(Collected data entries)
#####

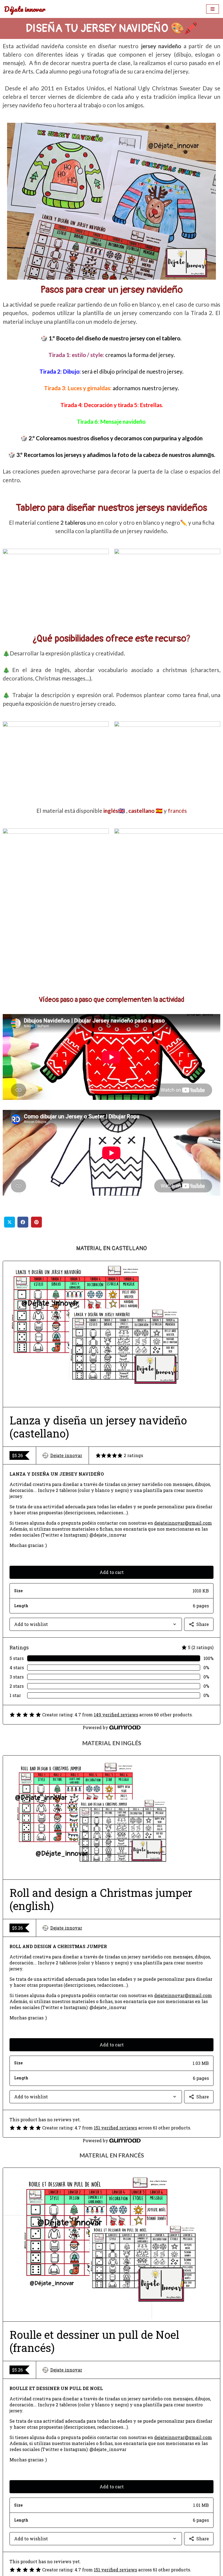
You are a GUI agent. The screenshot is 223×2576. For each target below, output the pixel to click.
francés (177, 810)
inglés (110, 810)
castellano (141, 810)
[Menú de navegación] (212, 9)
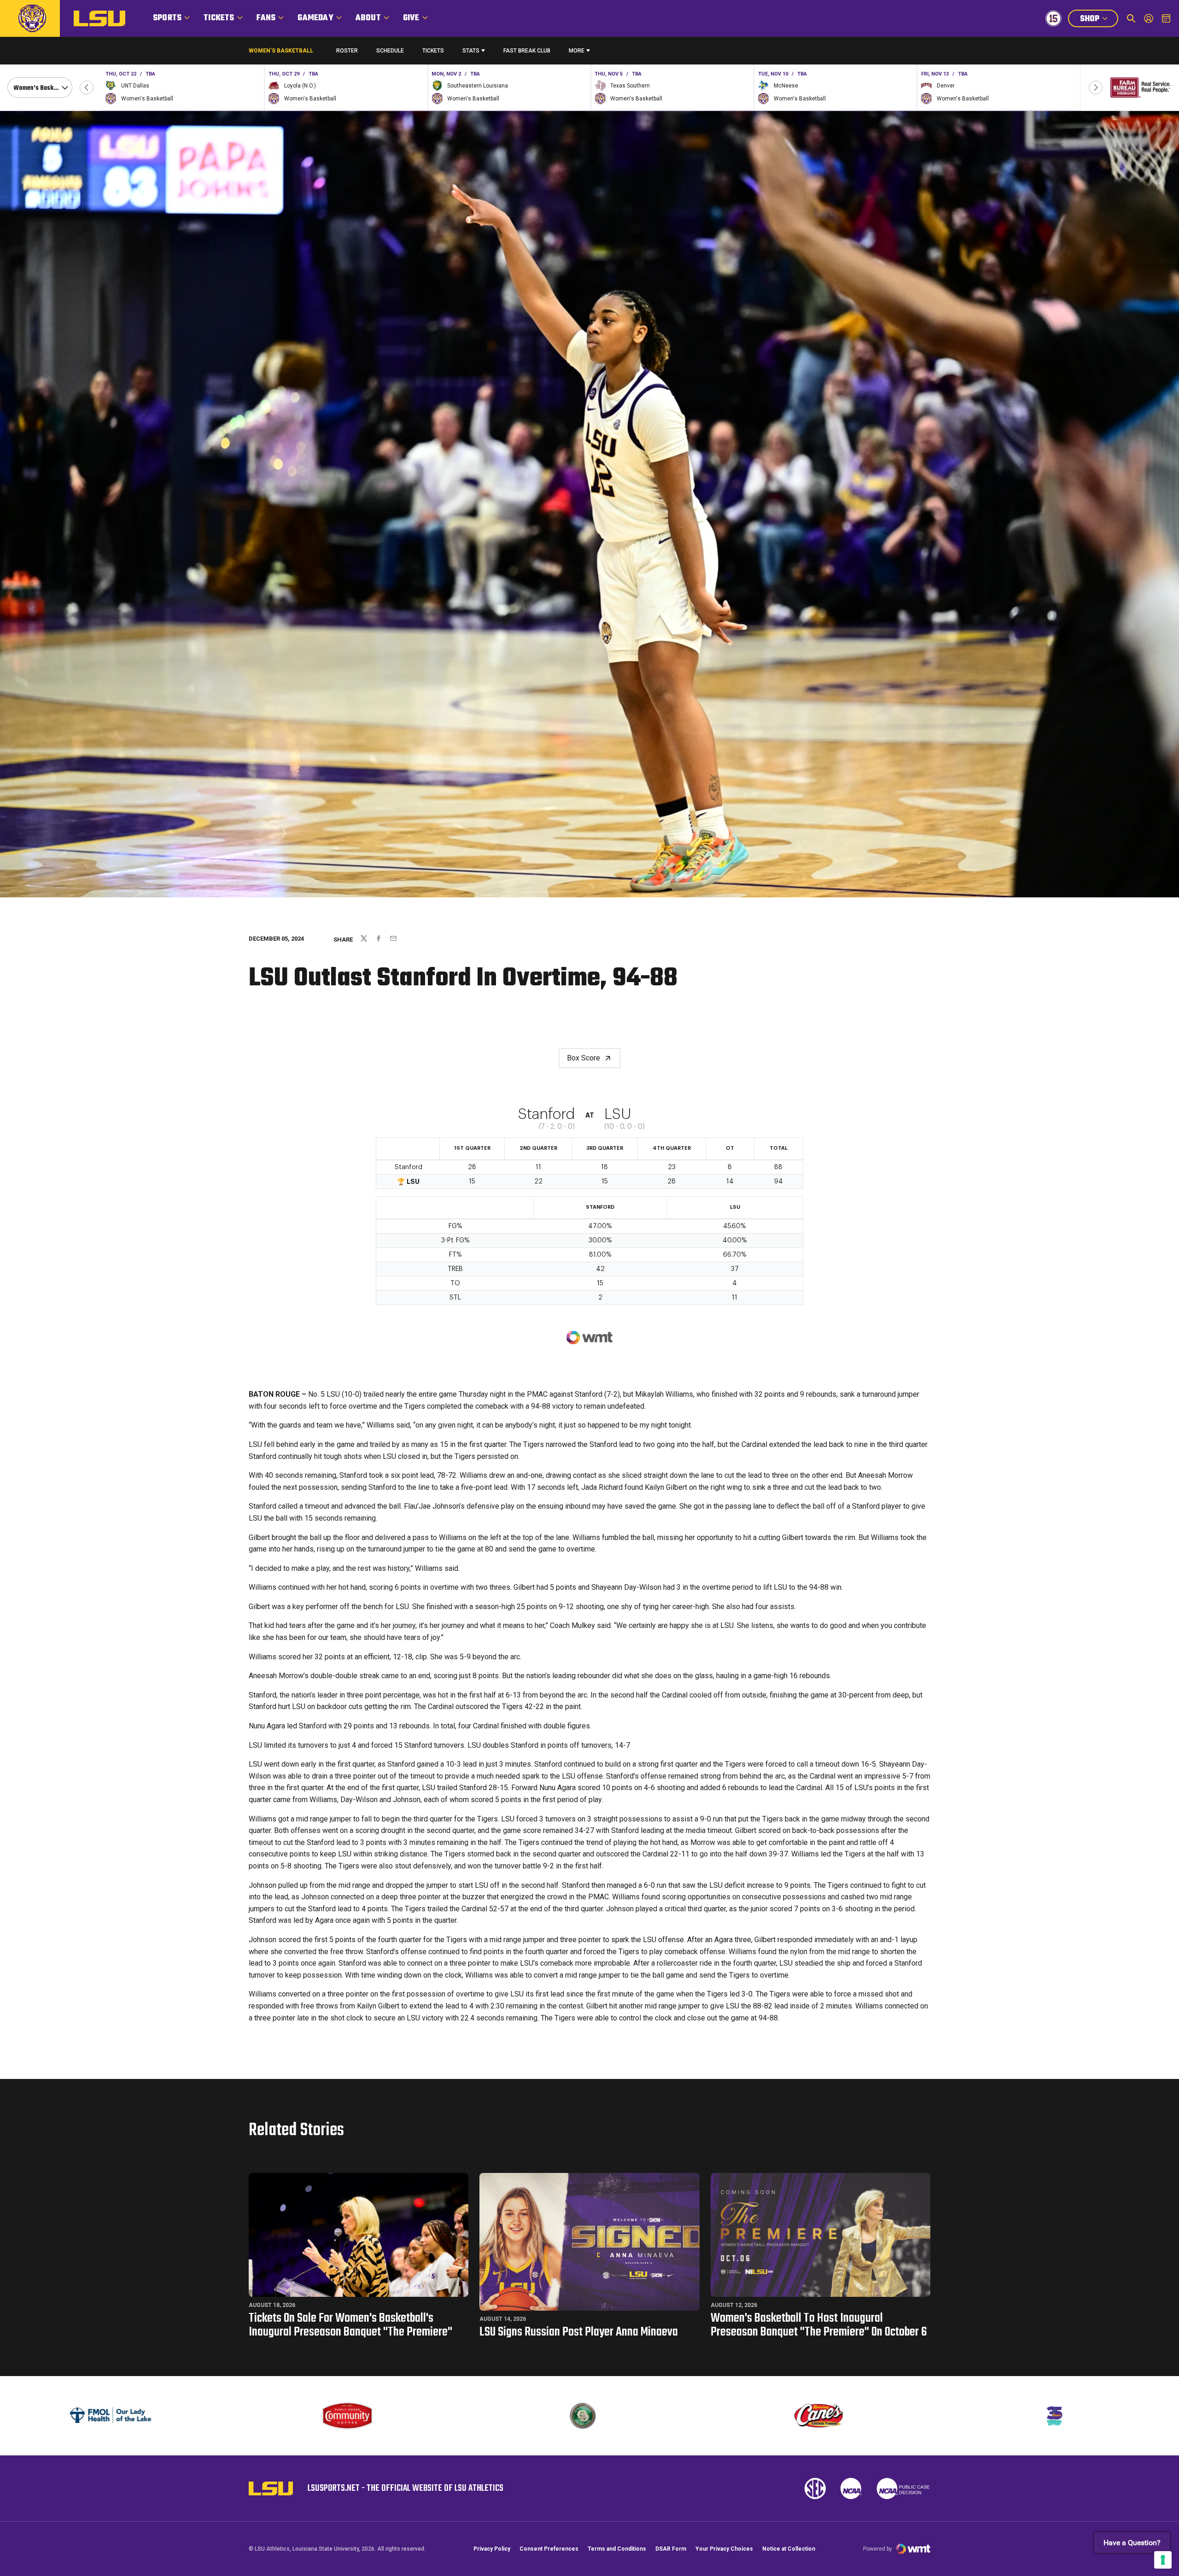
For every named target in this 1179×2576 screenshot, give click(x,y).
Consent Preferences (548, 2549)
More (576, 50)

#####

Out of the records above, pull each line containing the word "target".

You are a GUI agent. The screenshot is 223×2576. For each target below, output the pixel to click.
For every named target in this 1179×2576 screenshot, give click(x,y).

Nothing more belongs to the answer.